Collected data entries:
+--
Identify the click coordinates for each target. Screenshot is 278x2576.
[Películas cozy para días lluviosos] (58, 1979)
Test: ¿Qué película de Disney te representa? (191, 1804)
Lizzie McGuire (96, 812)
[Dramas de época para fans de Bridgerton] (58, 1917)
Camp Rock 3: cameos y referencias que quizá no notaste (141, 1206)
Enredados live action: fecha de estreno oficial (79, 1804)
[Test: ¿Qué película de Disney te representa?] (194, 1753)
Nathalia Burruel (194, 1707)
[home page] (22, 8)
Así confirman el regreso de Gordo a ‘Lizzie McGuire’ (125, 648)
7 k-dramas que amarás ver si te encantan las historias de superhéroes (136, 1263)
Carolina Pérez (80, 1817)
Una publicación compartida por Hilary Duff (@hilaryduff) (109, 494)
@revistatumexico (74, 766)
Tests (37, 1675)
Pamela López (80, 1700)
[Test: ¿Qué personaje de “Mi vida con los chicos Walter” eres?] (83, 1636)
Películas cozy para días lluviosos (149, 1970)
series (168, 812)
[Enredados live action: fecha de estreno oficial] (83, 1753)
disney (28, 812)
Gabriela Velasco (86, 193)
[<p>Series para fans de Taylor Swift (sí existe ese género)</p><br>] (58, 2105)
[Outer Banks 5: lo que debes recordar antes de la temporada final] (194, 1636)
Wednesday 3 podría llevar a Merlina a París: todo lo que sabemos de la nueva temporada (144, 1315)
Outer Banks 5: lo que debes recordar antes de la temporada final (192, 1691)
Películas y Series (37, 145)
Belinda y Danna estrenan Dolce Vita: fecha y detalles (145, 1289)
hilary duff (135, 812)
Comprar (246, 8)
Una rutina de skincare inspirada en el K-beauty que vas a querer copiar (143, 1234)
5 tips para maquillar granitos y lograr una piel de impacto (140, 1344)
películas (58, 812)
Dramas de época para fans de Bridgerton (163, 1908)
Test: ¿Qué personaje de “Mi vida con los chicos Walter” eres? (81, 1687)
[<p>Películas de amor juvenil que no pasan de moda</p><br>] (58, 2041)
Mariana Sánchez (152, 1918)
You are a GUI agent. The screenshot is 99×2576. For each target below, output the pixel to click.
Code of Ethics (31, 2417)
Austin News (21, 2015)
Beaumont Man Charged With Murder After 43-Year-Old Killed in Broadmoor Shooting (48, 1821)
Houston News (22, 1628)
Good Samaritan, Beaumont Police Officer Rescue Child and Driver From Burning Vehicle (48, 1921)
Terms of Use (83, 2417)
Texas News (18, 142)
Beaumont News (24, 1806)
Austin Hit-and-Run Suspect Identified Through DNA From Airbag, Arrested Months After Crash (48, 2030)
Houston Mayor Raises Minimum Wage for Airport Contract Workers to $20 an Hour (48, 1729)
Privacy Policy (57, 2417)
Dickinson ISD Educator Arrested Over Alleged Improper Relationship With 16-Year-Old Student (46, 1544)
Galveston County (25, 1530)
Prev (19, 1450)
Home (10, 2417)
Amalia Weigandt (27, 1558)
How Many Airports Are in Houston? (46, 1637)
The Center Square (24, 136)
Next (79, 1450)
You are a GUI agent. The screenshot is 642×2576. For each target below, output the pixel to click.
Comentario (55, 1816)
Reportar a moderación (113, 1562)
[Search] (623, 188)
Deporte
+--
# Description of the task:
Find each line of the data above that holds the word "fecha", then copy it.

# Finished task:
Enredados live action: fecha de estreno oficial (79, 1804)
[Enredados live action: fecha de estreno oficial] (83, 1753)
Belinda y Danna estrenan Dolce Vita: fecha y detalles (145, 1289)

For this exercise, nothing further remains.